Data records
_ _ _

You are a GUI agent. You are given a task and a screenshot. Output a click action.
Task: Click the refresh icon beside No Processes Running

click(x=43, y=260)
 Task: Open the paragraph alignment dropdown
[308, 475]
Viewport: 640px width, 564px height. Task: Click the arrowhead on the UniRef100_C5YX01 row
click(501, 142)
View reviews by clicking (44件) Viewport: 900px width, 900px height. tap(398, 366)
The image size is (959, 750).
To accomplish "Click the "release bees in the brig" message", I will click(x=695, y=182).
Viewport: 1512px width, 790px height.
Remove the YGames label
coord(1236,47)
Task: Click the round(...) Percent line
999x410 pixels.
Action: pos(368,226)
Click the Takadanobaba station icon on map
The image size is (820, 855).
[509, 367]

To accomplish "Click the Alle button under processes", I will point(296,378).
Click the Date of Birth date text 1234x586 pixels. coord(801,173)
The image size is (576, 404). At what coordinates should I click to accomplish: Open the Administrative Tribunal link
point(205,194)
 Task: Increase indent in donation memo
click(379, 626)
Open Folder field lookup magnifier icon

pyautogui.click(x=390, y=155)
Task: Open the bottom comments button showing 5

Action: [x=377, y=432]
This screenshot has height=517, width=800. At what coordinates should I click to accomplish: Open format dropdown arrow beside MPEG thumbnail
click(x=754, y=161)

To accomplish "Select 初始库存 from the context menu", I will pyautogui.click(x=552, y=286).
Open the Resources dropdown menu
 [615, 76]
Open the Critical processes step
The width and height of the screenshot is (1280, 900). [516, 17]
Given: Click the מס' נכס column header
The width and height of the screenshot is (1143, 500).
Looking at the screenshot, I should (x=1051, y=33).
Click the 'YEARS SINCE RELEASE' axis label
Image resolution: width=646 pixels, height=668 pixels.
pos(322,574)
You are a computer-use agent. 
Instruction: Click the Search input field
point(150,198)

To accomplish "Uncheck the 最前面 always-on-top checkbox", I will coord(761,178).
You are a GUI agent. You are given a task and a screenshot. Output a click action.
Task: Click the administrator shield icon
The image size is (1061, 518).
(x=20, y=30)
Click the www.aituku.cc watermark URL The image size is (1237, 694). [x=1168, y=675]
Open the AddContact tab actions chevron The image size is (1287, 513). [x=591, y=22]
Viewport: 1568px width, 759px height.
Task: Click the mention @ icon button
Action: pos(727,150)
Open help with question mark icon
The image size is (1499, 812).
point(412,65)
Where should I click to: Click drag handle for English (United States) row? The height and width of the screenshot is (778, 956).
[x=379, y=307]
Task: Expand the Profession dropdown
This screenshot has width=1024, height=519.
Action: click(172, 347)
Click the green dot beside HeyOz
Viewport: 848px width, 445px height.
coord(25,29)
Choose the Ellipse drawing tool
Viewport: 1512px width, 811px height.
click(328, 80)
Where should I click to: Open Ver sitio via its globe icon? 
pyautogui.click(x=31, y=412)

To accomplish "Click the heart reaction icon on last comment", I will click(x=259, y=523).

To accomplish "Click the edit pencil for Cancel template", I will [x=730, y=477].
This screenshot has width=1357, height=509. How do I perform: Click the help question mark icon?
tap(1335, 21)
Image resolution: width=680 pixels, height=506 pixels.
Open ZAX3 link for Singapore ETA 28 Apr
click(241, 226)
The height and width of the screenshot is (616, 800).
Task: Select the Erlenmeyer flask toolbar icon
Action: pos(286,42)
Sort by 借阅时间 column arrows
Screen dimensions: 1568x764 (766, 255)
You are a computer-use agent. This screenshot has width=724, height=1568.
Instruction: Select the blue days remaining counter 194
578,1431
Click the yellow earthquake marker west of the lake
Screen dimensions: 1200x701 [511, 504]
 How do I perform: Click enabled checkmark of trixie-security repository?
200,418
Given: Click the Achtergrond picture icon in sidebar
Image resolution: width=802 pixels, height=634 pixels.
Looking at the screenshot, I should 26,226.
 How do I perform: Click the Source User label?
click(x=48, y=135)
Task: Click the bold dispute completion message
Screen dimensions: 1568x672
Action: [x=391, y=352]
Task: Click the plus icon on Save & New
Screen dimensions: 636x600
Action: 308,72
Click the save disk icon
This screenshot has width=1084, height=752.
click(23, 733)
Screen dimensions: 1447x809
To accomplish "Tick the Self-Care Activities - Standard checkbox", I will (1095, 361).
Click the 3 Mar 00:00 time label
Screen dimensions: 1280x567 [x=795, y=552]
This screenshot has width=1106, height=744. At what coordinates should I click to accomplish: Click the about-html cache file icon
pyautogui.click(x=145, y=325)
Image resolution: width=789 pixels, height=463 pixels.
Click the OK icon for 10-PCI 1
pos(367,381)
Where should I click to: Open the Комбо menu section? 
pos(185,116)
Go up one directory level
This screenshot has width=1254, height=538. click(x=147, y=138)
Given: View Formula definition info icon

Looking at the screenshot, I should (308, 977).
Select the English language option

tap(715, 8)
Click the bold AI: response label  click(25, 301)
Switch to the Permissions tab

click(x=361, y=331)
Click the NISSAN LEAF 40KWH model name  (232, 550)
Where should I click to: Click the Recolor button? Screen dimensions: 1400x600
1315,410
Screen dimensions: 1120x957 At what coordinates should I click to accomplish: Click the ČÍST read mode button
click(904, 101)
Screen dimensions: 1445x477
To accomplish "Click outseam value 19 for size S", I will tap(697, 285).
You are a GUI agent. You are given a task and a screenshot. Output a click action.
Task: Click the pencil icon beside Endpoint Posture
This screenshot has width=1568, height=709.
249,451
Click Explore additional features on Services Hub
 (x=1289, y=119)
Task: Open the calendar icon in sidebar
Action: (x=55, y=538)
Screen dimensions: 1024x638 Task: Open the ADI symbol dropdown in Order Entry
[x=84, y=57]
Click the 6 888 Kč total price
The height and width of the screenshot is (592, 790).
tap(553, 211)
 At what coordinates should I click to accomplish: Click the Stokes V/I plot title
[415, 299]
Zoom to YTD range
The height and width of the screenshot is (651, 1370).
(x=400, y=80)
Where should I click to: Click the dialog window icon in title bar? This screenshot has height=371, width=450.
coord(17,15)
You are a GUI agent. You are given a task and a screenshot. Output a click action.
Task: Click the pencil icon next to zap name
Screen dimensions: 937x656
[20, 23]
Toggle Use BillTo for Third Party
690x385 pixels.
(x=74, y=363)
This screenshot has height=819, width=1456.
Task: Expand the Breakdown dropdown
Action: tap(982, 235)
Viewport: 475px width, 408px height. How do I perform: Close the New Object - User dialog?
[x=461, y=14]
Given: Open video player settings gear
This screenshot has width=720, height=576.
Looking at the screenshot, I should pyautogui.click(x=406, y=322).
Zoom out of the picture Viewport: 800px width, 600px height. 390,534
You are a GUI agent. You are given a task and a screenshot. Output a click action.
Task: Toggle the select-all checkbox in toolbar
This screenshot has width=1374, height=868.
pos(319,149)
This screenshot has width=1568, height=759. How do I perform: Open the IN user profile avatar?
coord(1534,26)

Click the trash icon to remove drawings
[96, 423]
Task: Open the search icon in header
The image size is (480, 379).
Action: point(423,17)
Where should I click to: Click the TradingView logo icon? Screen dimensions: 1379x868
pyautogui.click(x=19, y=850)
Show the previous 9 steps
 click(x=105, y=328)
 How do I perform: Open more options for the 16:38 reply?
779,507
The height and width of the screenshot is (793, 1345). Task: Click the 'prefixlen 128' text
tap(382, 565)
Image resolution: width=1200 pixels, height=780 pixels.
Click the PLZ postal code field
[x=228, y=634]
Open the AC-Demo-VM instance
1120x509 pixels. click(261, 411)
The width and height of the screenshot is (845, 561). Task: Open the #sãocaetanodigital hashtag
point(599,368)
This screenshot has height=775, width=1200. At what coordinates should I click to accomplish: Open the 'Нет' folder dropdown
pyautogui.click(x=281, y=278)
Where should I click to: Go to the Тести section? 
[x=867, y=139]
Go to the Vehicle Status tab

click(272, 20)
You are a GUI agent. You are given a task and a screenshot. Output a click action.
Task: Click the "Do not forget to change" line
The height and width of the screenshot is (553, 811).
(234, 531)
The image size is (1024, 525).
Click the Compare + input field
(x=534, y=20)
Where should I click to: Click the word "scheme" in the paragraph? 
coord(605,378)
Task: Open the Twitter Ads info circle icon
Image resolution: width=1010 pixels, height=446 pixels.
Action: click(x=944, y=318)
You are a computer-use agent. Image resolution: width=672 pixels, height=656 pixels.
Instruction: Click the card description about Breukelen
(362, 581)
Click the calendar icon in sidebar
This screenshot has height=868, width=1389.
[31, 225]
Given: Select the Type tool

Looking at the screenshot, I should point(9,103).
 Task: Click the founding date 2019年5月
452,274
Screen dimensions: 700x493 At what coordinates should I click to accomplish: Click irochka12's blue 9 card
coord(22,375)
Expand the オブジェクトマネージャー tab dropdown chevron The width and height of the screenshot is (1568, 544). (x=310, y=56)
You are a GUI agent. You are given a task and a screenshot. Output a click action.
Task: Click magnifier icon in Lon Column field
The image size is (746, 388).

_ _ _

Say how many lines above contain the string "header". Answer with the number only.

2